### What is required:
Print out the data that follows exactly, character for character, apart from the pictures.

### Recorded data:
_ _ _ _ _ _ _

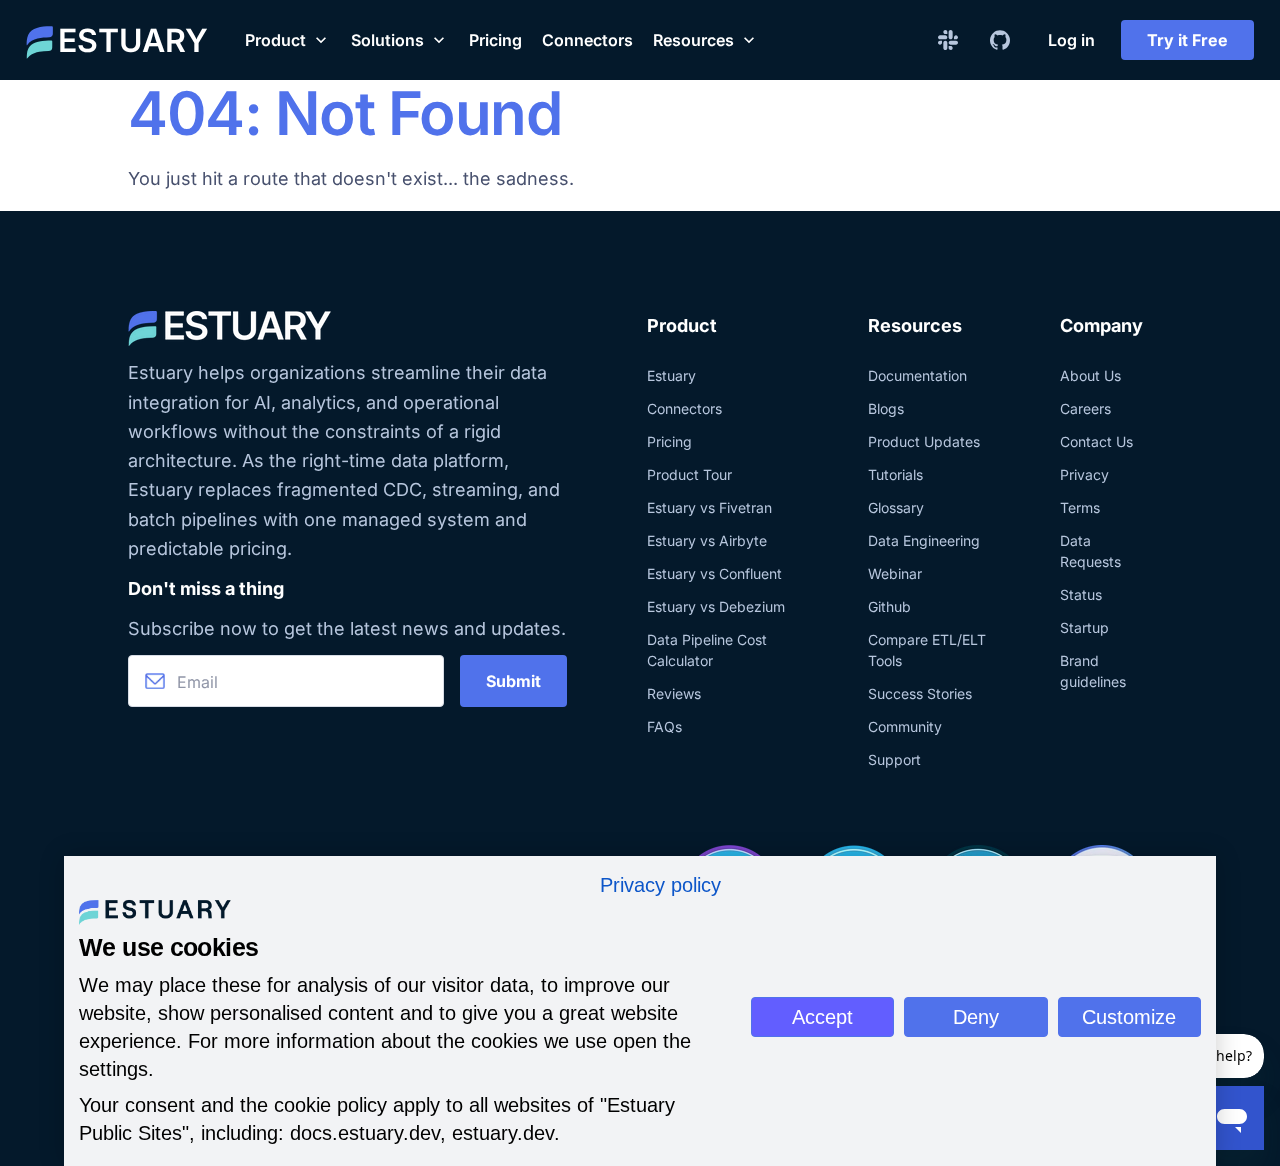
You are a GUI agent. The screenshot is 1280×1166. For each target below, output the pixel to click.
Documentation (917, 375)
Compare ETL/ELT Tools (927, 650)
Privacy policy (660, 885)
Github (889, 606)
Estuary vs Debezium (716, 606)
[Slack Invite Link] (948, 40)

_ _ _ _ _ _ _

### Exercise output:
You are a GUI agent. The screenshot is 1280×1166. For each target below, output the pixel to click.
Documentation (917, 375)
Compare ETL/ELT Tools (927, 650)
Privacy policy (660, 885)
Github (889, 606)
Estuary vs Debezium (716, 606)
[Slack Invite Link] (948, 40)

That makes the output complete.